Excerpted text:
>> begin
Along the Italian Ligurian coast we visited Portofino, San Remo, Bordighera, and Ventimiglia. We stayed in a quaint inn in Bordighera that offered home cooked dinners and local wine. The intimacy of living and dining with a local family, enjoying the food and conversation is by far our favorite way to travel and be part of another world. Even if it is only for a day or two the memories stay with you. 

 

From Bordighera we walked to the village of Ventimiglia. The beaches along this part of the coast are narrow and filled with small flat stones and dark sand. The citadel of Ventimiglia is perched on the hilltop overlooking the sea. The surrounding hills are tiered with huge beds growing flowers and in the morning hours you can smell the smoke of burning leafage that will be used for mulch. Ventimiglia, the flower capital in this region, exports their flowers throughout this part of Europe and is located on the Italian/French border.  Westward from the Italian town of Ventimiglia, with its fortified wall enclosed clusters of tall houses perched above the Mediterranean Sea, you enter Provence France.

 

Provence is a Mecca for an artist. It is no wonder that many of the master impressionists lived and painted in the south of France. Throughout the region in Frejus, the oldest arena in Gaul built 2000 years ago, and in Arles, Aix de Provence, Avignon and other villages the landscapes are dotted  with Roman ruins along with rising gothic steeples. Throughout the mountain villages and towns in this part of the French countryside are narrow streets and weather-beaten tiled rooftops.The fertile valley of the Loire River and her tributaries is home for the magnificent estates of the grand chateaus built for the kings, queens and the kingʼs mistresses. Each one of these chateaus were built in the rural countryside of the Loire valley. The gardens and the layout of these estates were picture perfect and were used as the subject of many of my paintings and photographs.
>> end
Problems to solve:
1. Return the part of the travel passage about the Ligurian coast and Provence from "From Bordighera we" to "enter Provence France.", word for word.
2. Carry the travel account of the Ligurian coast and Provence forward, starting after its final sentence.

Information provided:
>> begin
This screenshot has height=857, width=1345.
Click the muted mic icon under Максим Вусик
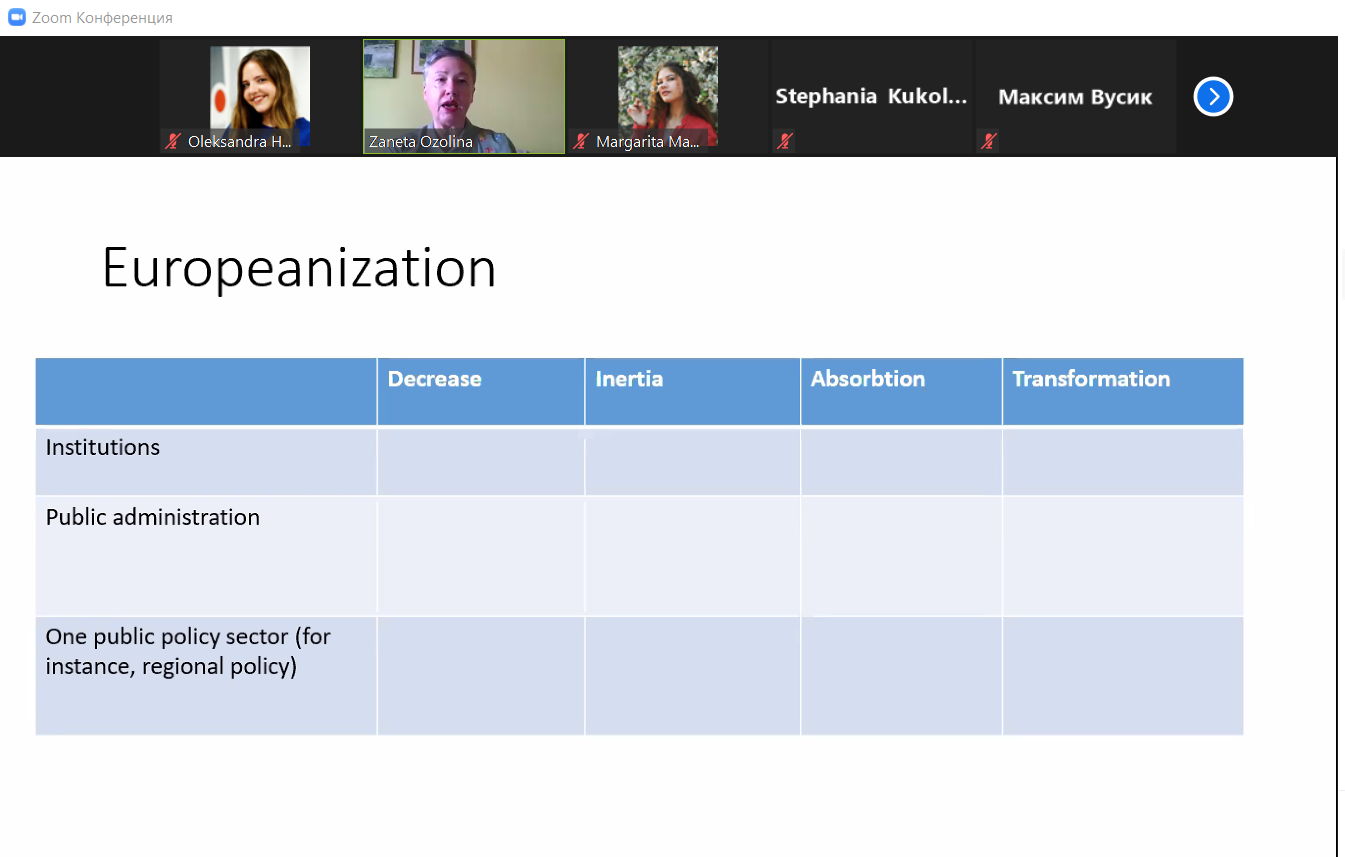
>> end
Response list:
1.
From Bordighera we walked to the village of Ventimiglia. The beaches along this part of the coast are narrow and filled with small flat stones and dark sand. The citadel of Ventimiglia is perched on the hilltop overlooking the sea. The surrounding hills are tiered with huge beds growing flowers and in the morning hours you can smell the smoke of burning leafage that will be used for mulch. Ventimiglia, the flower capital in this region, exports their flowers throughout this part of Europe and is located on the Italian/French border.  Westward from the Italian town of Ventimiglia, with its fortified wall enclosed clusters of tall houses perched above the Mediterranean Sea, you enter Provence France.

2.
 

From our base in Cannes we took day trips. During our stay in 1993 the Muse drove over 1760 kilometers. We headed north to Grasse and St. Paul de Vence. In the old Notre Dame Ancienne cathedral in St. Paul hung several Peter Paul Rubens paintings and very old well preserved wooden sculptures. 

 

A few hours’ drive, north of Nice is the Maritime Alps bordering Italy. The drive through the mountains and gorges are picturesque and the villages perched on the mountain tops are artistically beautiful and quaint. The narrow alleys and streets that wind through the village contain the stone clay tiled roof top houses neatly built centuries ago. High up in the Alps the village of Uʼtelle and the medieval villages of Peillon and Peille. We walked the steep narrow alleyways and that was a work out. The steps to get from alleyway to streets were very steep. It was more of a hiking experience than a walk through town. The views looking out from the streets and alleyways into the gorge and seeing the distant mountains of Italy.